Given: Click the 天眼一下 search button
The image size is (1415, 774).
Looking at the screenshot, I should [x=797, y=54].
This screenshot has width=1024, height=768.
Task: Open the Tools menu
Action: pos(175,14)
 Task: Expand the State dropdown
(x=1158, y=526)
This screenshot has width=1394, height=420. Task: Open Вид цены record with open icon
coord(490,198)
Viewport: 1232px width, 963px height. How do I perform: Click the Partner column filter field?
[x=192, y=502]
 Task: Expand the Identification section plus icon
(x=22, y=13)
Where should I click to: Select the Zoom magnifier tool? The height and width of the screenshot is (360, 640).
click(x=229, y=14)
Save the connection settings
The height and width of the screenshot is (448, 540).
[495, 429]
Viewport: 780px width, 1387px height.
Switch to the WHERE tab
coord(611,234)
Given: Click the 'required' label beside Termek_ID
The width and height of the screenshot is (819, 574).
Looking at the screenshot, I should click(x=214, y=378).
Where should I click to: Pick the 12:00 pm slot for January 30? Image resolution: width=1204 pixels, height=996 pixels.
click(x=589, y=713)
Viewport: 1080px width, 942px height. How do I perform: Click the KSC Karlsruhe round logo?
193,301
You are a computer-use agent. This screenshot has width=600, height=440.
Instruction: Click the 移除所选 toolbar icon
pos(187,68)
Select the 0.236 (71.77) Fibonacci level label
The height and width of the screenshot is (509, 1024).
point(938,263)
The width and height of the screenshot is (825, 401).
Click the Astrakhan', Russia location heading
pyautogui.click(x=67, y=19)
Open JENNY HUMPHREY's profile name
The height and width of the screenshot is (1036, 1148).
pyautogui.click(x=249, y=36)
● ● ●
**Task objective**
In the listing, how many lines carry the string "Given"? Answer with a number only.

**Reply to the task**
2